Review Guided Project: Visualizing Earnings Based On College Majors

What more can be added?
What can be improved?
What more conclusions can be drawn?

project Visualizing Earnings Based On College Majors

Earnings_Based_On_College_Majors.ipynb (1.2 MB)

had problems saving on dataquest platform, worked on my local machine and uploaded my final work.

Click here to view the jupyter notebook file in a new tab


Hello @eashwary! Thanks for sharing:)

Here is what I liked:

  • You have clear project’s objections
  • You have sections that logically split your project
  • Some of your plots have a title and axes labels
  • You have interesting observations and zoom-ins in some cases to further investigate a relationship between two variables (like Total vs. Median) still this observations may be described better.

Here is what can be improved:

  • Add more subsections: like when you investigate a particular relationship.
  • Define a clearer project’s style (like in some cases you have Observation and in others Observations or OBSERVATION.
  • Give all your plots a meaningful title and axes labels. You can also give axes ticks (for dollars, it’s usually an y axes) a dollar symbol (for the top tick).
  • In which currency is your money? You just provide numbers without any symbol.
  • Comment your code! What does a particular code cell does? It’s rather easy to understand when your code is easy like in this project but it will become a useful habit once your code becomes more complex.
  • In some scatter plots your points are truncated due to tight limits you’ve set.
  • Remove grids from your histograms, they do not provide any information and just distract readers.
  • Your histograms can have more meaningful titles: like what does Median mean? Median salary, number of emplyees or something else? I can decipher this but it would have been easier for me and other reader (and for the future you) if the plot had a clearer title.
  • Here is an example of a plot with no labels and title: the plot under The ShareWomen column contained the percentages , woman as share of total. We can try splitting into 2 bins and observe.. What does it represent? Where are the percentages? What does y label mean? It took me around a minute to figure out what this plot means and how it’s linked to the observations. Most employers or stakeholder wouldn’t lose time trying to find out what you wanted to say:)
  • At the end you have a series of plots with no observations at all!
  • Write a conclusion. Did you answer the questions? What interesting data have you found? Wrap it all up. Most end users are only interested in the conclusions.

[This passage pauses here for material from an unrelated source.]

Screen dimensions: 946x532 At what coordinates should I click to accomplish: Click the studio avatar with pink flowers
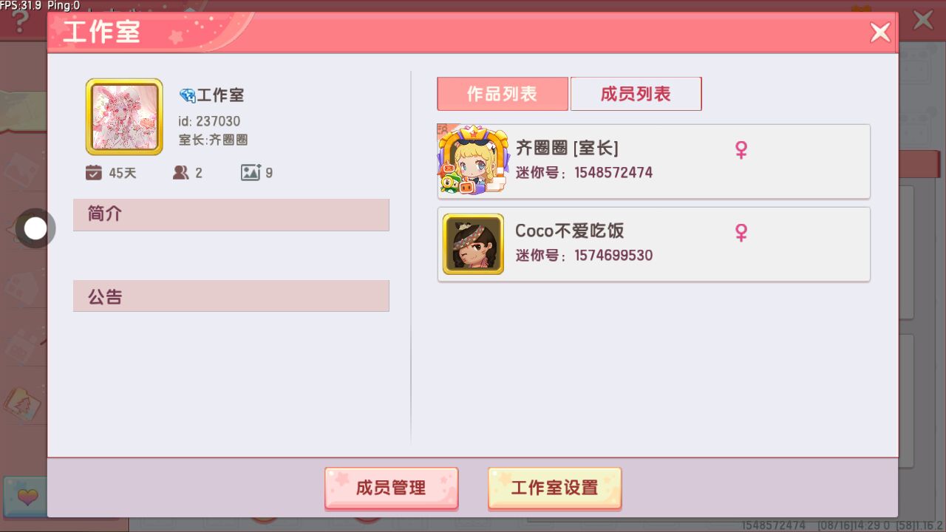tap(124, 117)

Hope it helped! Happy coding:)


Hi @eashwary,

I see you posted this project 4 months ago. Hopefully, my comments will be still valuable for you :grinning:

  • As @artur.sannikov96 said, it’s better to add more structure to the project by using subheadings and, of course, by adding a conclusion section.
  • More comments and conclusions about the plots, especially starting from the histogram section and further.
  • I would remove the code cell [21], since it doesn’t convey necessary information and occupies too much space.
  • Probably too many Total vs. Median plots, and also many of them without observations.
  • The code cell [15] - why starting from -2000? Better at least from 0.
  • The markdown cell after the code cell [21] - yes, in our dataset popularity=‘Total’.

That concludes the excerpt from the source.